Converting a non-Apple machine to run Max OS X takes quite a few steps. The benefits can be big: you can wind up with a Mac at a fraction of the cost. However, in doing so you take a walk on the dodgy side of legal, as well as potentially diminishing your OS X experience – this article will look at the pros and cons of considering converting your netbook to a ‘hackintosh’. It is not an article condoning the practice or indeed offering a guide of how to do so – simply an unbiased consideration of the factors you will need to think about and decide upon should you wish to proceed of your own volition.
Pro – it’s cheap. An entry-level Mac will set you back around £800, even with student discounts. What you get for that is a class machine – but a user might be tempted by opting for the same OS on similar specifications, without the added expense. You can pick up a netbook for sub-£200, with a distribution of Lion (the latest) costing only another £25. So, you save yourself a bundle of cash.
Con – it’s not what it’s designed for. OS X and the Mac build run hand-in-hand – Apple deeply believes that design is a process synonymous with functionality and experience. Of course, by shoving the OS on to your netbook you’re hardly facilitating that ideal. Bits of it probably won’t work – users frequently have difficulty using OS X’s coveted ‘Sleep’ function and there are often issues with the broadband ethernet or wireless connections. What’s more, aspects to Lion such as Mission Control and multiple desktops just won’t play too nice with your probably-not-multitouch keypad. Apple’s OS integration goes deeper than this, too – because their devices only run a very limited set of hardware, the operating system can be optimised to the max for those specific components. You probably won’t see the same performance from a ‘similar spec’ netbook as you would from a real-life Macbook Air.
Pro – You can choose from a wider range of hardware. Apple offers a graded set of hardware, but it’s got some notable exclusions – Blu-ray being one, USB 3 being another. Also, if your netbook has an optical drive, that’s something you’ll find lacking on Apple’s nearest equivalent, the Macbook Air. So, if you need access to particular hardware and don’t fancy buying Mac-compatible external peripherals, installing OS X on a netbook solves that.
Con – it’s a walk on the dubious side of legal. Apple expressly mentions in its user agreement that their OS should only be installed on Apple-branded machines. When you agree to this user agreement – which you have to on first install – you enter in to a legally binding contract to abide by it – one that you’ve already broken. So, if things do turn really unlucky and you wind up prosecuted, you haven’t really got a leg to stand on.

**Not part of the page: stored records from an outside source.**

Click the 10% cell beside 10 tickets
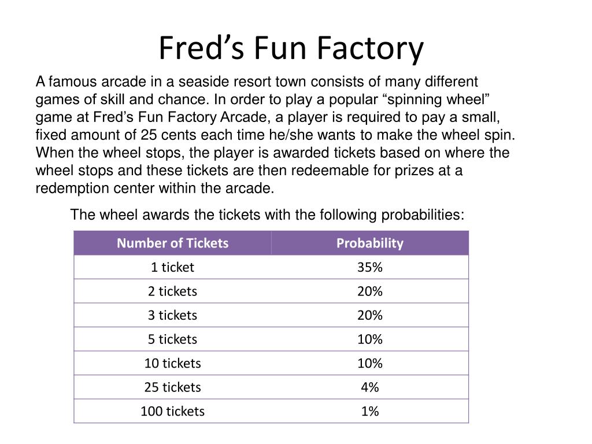This screenshot has width=592, height=444. coord(370,363)
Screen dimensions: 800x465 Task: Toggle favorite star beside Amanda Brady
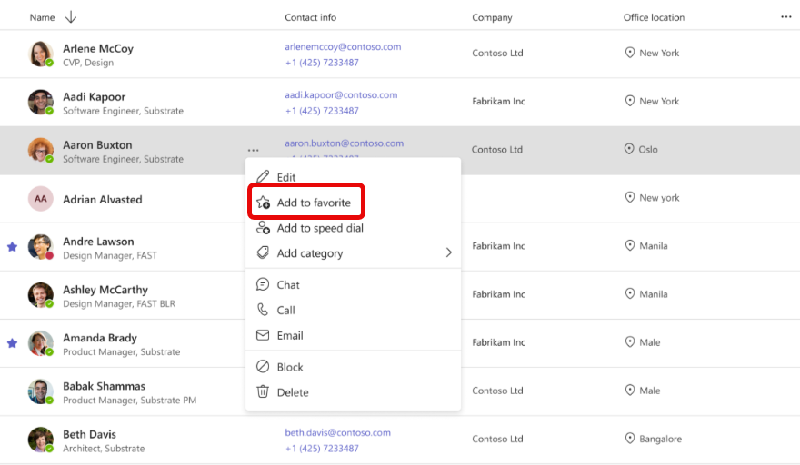click(12, 343)
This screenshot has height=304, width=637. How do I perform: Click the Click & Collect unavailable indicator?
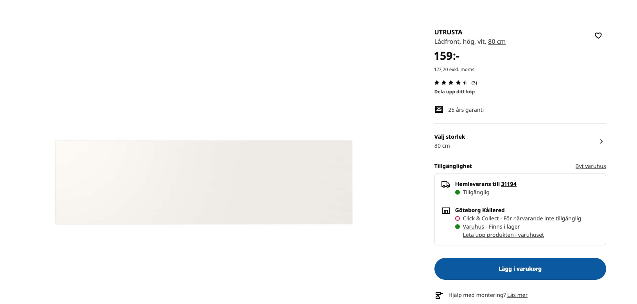click(457, 218)
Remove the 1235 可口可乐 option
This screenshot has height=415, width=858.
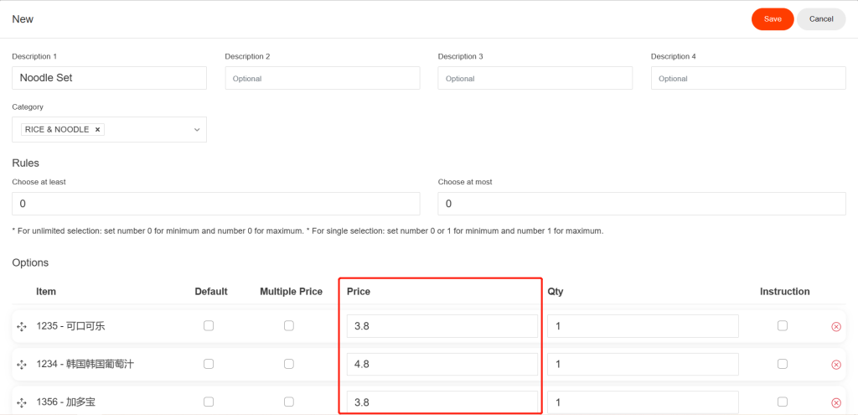click(x=835, y=327)
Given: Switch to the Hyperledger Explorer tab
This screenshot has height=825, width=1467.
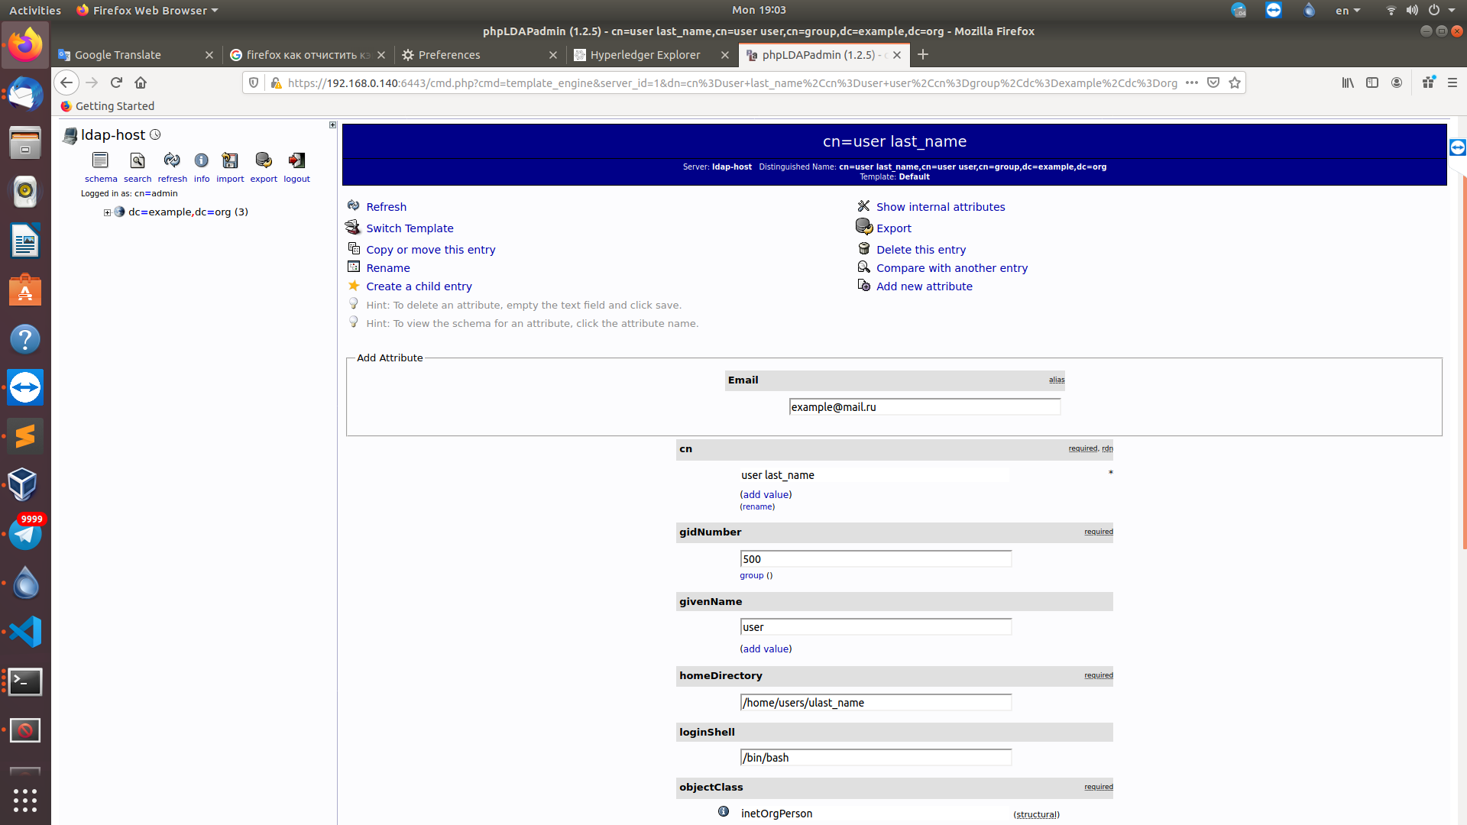Looking at the screenshot, I should point(644,55).
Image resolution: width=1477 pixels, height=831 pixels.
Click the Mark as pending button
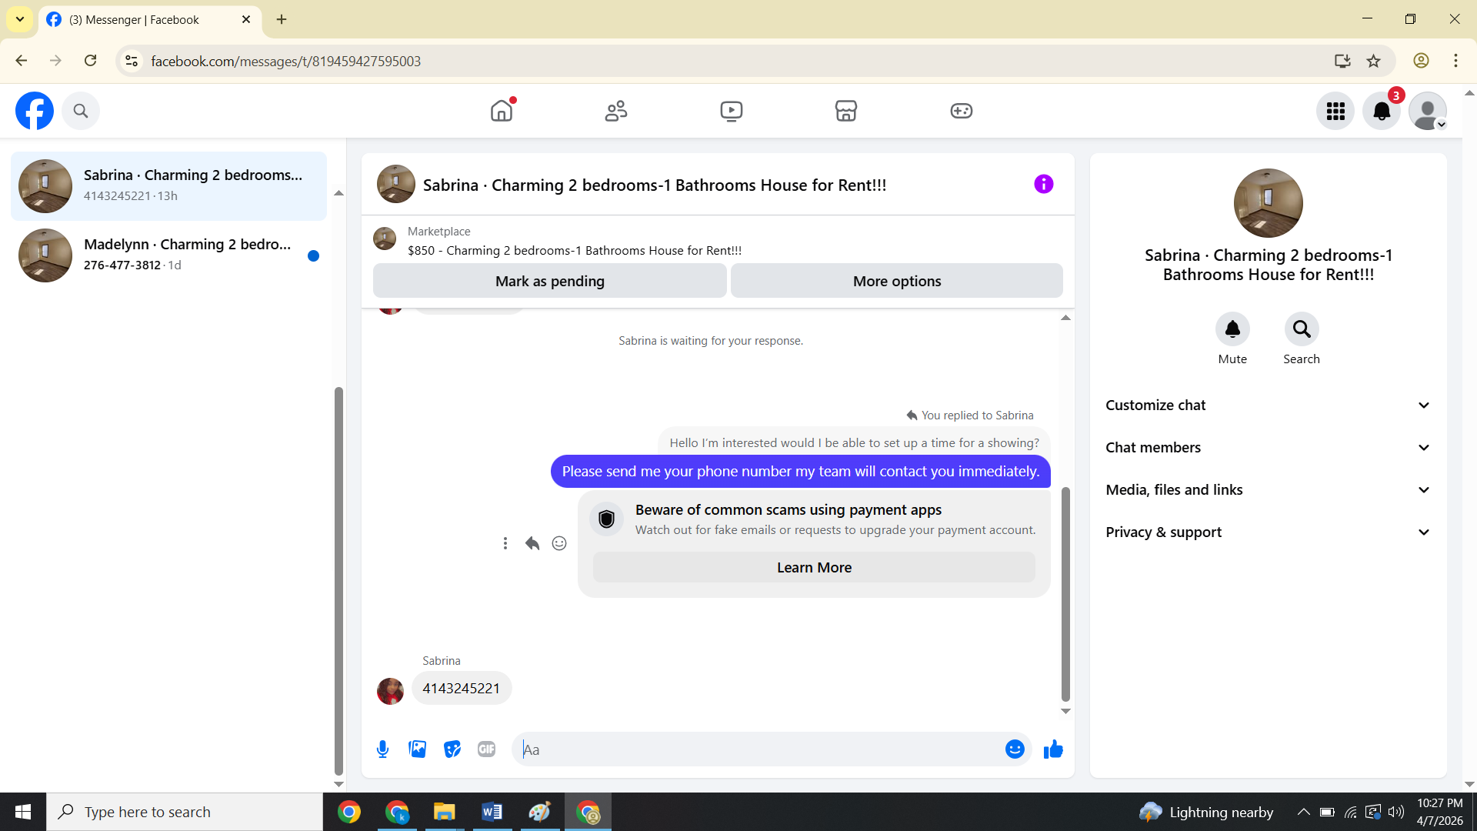click(x=549, y=282)
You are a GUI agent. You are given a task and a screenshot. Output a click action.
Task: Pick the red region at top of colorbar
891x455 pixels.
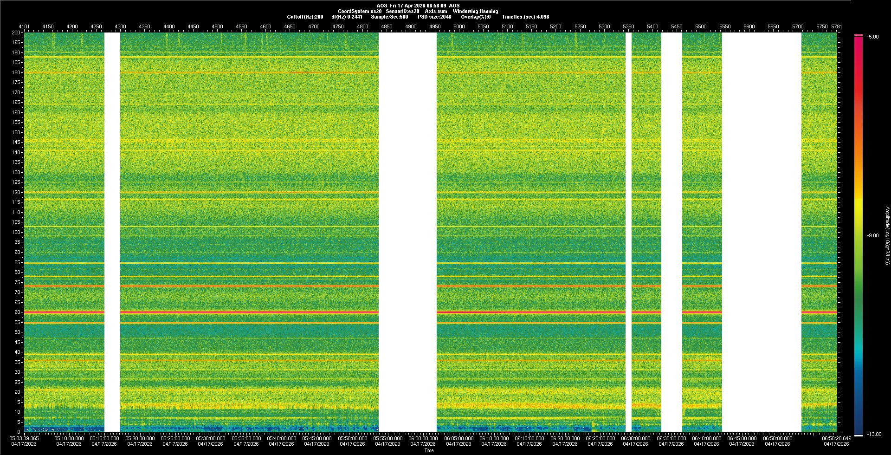[x=859, y=51]

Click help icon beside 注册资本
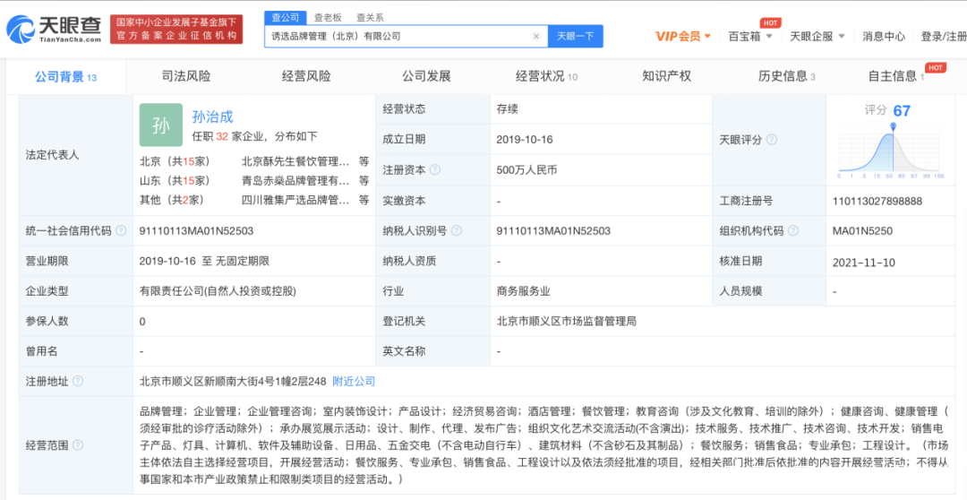click(435, 170)
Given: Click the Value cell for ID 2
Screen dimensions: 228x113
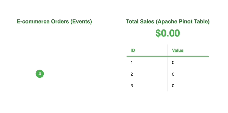Looking at the screenshot, I should click(173, 74).
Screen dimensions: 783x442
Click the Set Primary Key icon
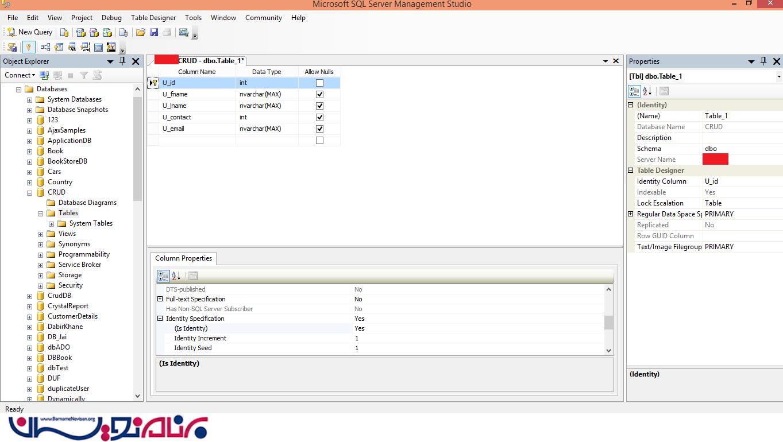(x=28, y=48)
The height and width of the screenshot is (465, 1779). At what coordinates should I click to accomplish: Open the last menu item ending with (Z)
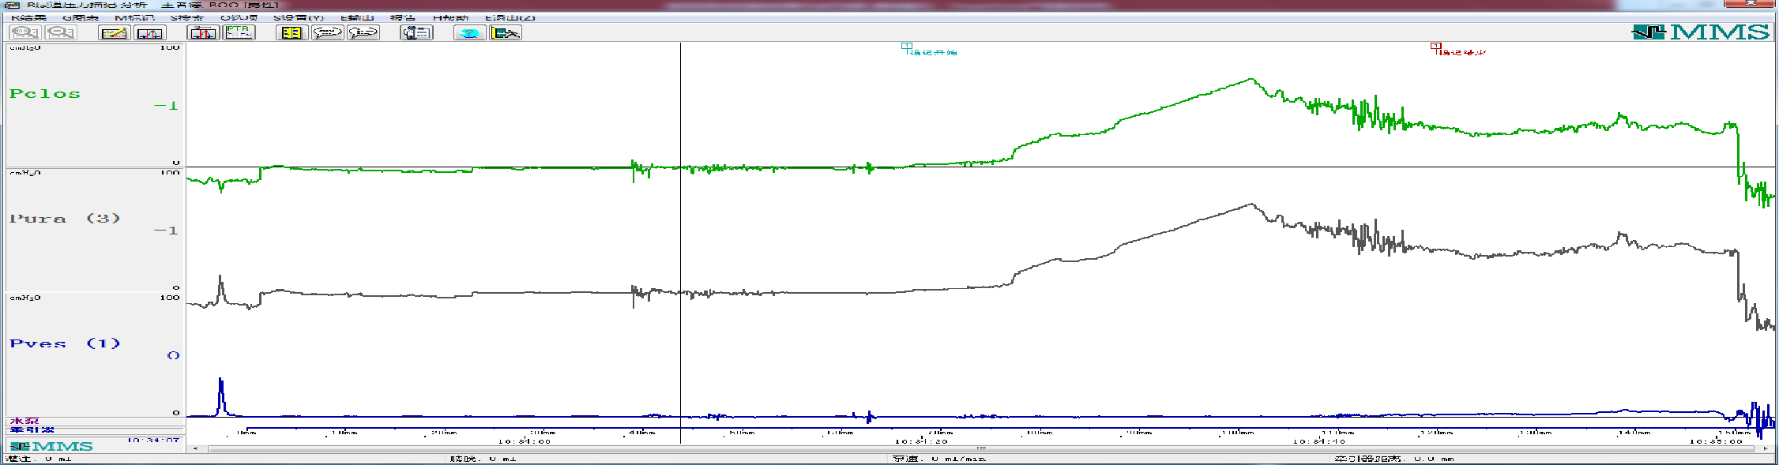pos(510,17)
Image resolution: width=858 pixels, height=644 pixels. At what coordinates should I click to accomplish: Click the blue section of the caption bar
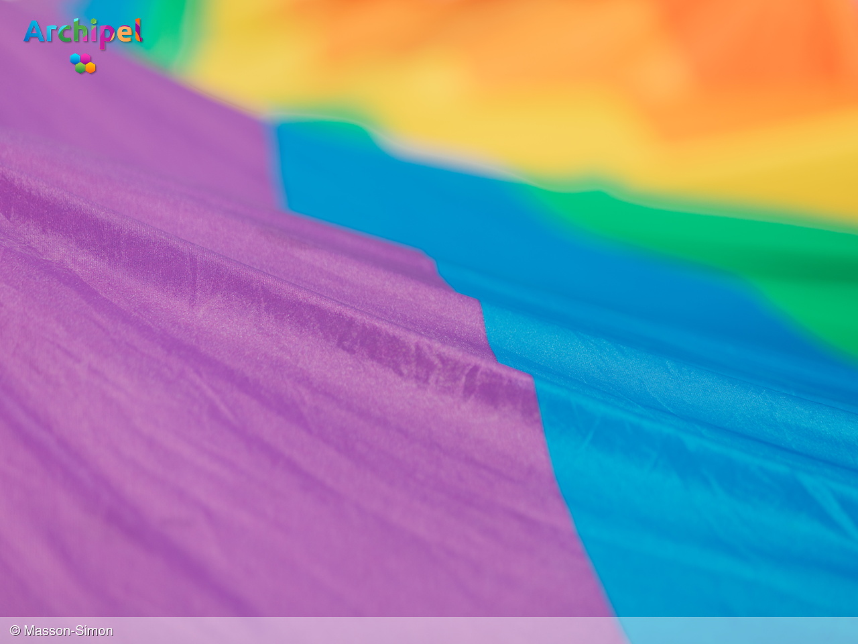point(737,631)
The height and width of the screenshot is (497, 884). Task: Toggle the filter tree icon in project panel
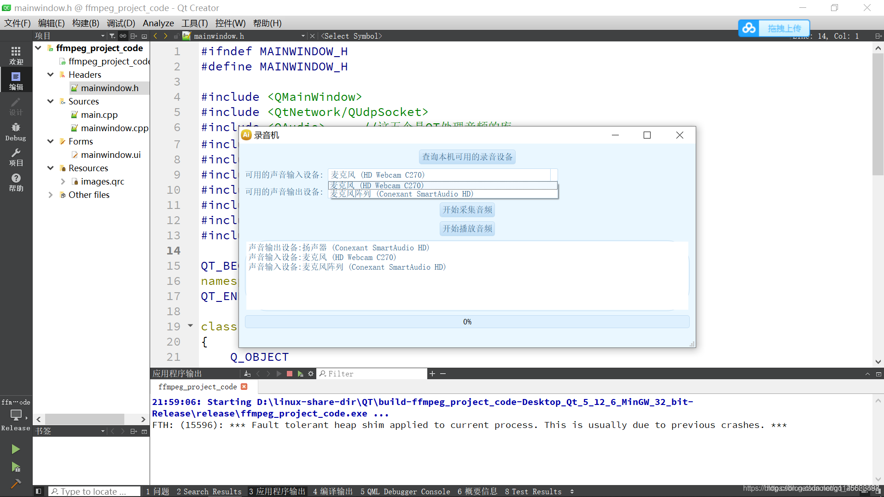point(112,35)
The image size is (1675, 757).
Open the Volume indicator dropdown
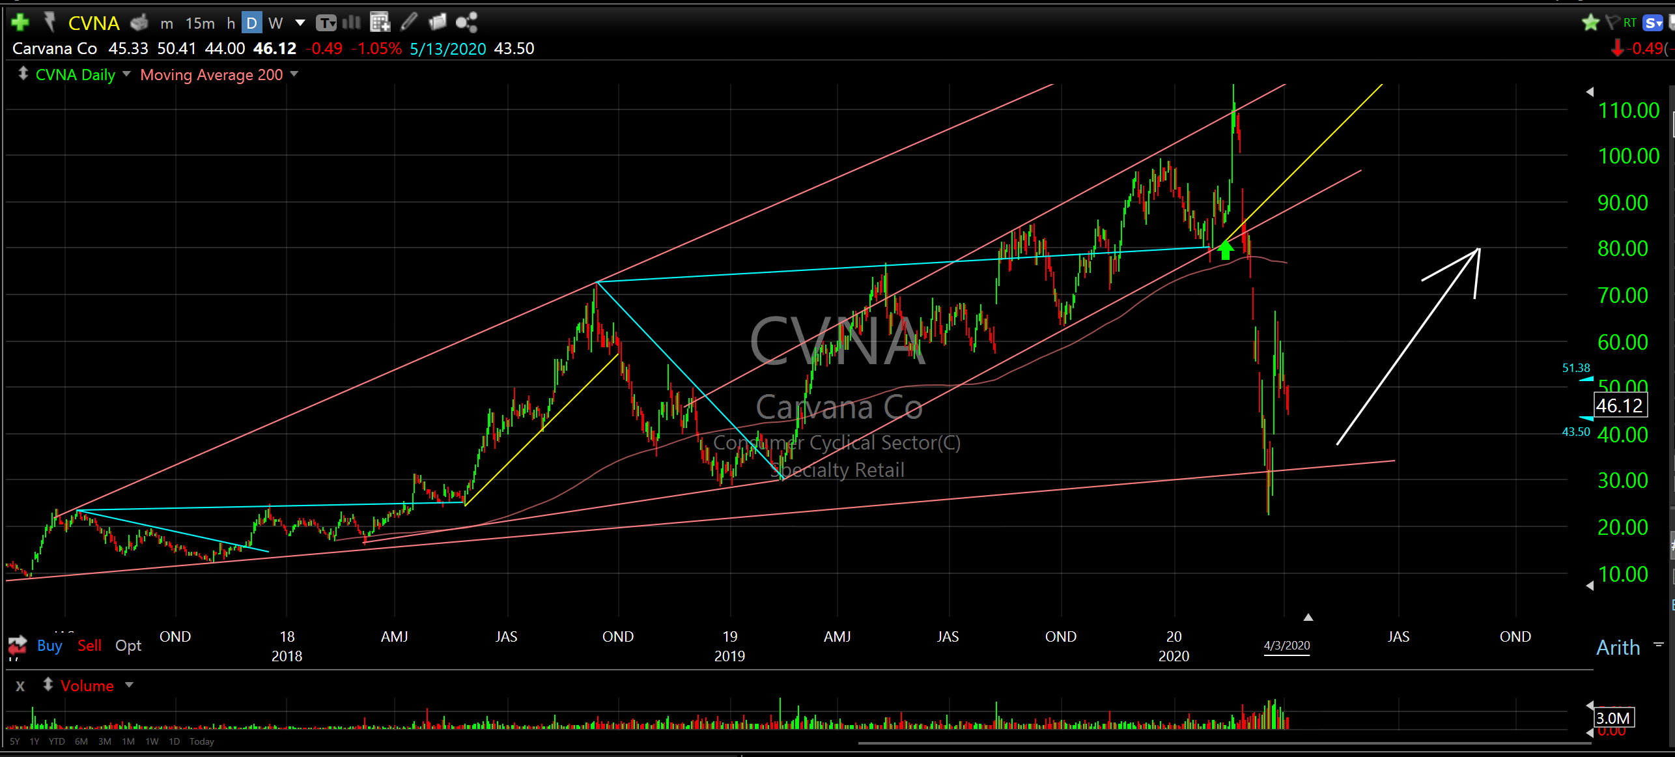pos(129,685)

Pro – it doesn’t take as much effort as it used to. Back in the day, getting a hackintosh up and running used to be the earthly equivalent to hellish torture. Custom kexts, hundreds of bootloaders, DSDT patching – those things are gradually becoming a thing of the past. There are now several component-independent ways to speed the loading of Lion on to your netbook.
Con – it still takes effort. Don’t be fooled in to thinking that things have got easy – they haven’t. Easy is lifting your new Mac out of its custom-designed packaging, switching it on and being ready to go in 30 seconds. You will have to dedicate hours of your time to making your hardware work, and accept some limitations on what you’ll be able to achieve.
Making your netbook in to a hackintosh is going to involve a deal of your time, so you need to consider if the money you’re going to save will be worth the effort for the uncertain result you’ll get. There are websites that offer great guides, hand-holding you through every step which facilitate the transition. However, if you want to stay legal, optimised and enjoy the full OS X experience, you’ll have to forgo the project and stump up for the real deal.